Here's William Safire on Larry King last night:
Let me ... see if I can move the story of this story al Qa Qaa forward a little bit.
We now know from CBS's admission that CBS planned to broadcast this story, which we call in journalism, a keeper, one that's kept for its greatest impact. They planned to broadcast it next Sunday night, 36 hours before the polls opened. That is known as a roar back. That's a last-minute, unanswerable story, and it would have been all over the papers Tuesday morning as people went to the polls. Now, I think that's scandalous.
What happened, because "The New York Times" was working with CBS on the story, and I don't work on the news side of the "Times" at all, so I'm speculating, the "Times," either -- probably from a combination of ethical and competitive standards decided, no, we're not going to hold this story. We're going to go with it now. And they went with it on Monday.

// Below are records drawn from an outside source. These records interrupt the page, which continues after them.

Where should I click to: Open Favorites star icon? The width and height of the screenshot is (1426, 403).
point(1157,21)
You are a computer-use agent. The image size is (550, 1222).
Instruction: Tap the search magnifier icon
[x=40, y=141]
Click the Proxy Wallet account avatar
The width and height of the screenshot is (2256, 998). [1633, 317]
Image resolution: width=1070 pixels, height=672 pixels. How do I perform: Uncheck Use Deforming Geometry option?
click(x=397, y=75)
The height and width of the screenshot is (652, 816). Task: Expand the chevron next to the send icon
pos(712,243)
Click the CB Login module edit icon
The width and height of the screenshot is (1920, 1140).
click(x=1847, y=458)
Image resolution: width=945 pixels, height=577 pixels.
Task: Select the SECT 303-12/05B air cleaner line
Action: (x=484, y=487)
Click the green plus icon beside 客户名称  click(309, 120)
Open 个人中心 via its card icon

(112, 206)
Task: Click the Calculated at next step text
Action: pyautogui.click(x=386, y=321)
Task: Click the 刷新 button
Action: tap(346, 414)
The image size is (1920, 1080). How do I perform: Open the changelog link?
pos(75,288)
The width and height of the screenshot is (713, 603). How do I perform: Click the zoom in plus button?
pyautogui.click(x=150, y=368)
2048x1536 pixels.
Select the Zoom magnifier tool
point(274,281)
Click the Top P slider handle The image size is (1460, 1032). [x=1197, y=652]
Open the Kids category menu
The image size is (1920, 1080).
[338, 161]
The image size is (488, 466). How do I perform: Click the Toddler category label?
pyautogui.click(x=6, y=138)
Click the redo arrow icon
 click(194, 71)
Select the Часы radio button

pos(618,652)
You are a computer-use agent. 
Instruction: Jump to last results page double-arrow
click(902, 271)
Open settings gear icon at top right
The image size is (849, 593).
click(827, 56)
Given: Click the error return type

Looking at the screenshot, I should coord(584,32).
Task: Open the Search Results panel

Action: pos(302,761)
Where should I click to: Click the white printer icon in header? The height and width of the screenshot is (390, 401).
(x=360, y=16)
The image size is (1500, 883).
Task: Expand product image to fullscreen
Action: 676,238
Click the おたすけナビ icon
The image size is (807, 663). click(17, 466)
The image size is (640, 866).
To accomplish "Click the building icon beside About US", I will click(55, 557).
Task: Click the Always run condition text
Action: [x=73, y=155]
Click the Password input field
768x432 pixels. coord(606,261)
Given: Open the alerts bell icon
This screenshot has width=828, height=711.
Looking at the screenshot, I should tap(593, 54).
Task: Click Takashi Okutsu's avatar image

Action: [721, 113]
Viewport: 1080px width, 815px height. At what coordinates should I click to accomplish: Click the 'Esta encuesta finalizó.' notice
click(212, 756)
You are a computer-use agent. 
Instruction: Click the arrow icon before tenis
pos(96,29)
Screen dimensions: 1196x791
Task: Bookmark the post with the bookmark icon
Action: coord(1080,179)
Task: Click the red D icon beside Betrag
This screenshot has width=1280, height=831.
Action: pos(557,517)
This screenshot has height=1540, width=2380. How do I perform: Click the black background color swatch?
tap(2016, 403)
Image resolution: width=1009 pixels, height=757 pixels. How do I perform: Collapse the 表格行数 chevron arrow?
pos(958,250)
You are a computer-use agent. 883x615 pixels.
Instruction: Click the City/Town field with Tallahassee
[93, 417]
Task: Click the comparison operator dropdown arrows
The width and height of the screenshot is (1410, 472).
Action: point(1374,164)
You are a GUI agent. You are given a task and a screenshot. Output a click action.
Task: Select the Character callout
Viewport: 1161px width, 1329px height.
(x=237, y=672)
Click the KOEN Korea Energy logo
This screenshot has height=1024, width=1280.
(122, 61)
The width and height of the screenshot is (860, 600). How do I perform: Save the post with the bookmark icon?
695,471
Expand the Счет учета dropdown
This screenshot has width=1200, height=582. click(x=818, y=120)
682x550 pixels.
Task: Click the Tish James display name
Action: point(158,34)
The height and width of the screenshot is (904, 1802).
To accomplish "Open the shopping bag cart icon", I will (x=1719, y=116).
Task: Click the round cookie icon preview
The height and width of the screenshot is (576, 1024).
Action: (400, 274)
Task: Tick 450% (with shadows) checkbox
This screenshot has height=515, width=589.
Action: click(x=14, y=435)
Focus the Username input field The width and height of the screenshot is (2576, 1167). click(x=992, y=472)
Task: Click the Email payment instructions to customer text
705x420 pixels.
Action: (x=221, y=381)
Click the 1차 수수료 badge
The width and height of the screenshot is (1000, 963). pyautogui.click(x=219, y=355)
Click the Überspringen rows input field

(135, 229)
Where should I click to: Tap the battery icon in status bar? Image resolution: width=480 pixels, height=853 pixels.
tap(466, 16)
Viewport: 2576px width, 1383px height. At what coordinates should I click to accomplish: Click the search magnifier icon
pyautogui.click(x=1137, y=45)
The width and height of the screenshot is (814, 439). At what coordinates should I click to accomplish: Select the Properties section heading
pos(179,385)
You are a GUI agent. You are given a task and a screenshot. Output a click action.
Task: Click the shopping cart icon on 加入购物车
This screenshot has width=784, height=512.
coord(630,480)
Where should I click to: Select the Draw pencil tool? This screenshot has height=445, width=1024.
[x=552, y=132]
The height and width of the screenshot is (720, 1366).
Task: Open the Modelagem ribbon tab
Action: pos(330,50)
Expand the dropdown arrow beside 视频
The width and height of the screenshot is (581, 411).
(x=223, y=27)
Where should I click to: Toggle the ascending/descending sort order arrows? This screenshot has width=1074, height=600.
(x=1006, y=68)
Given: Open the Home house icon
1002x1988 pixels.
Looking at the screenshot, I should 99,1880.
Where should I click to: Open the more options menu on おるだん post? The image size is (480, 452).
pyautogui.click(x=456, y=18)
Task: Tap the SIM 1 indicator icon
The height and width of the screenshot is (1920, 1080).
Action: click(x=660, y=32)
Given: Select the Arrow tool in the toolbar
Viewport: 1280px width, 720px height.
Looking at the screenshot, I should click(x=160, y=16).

And -- but just think for a minute, if the plan had gone ahead, we wouldn't have had this debate this week where it's possible we could shoot some holes in this story or focus on the attack on the integrity of the examination by the troops that were there.
And instead, we would have had a last-minute manipulation of the election.
That's interesting. Maybe I shouldn't be too hard on the Times. While they did run with a bogus story (or at least one that they couldn't verify), they did make the decision not to hold it until right before the election. Somebody over there still has a shred of integrity.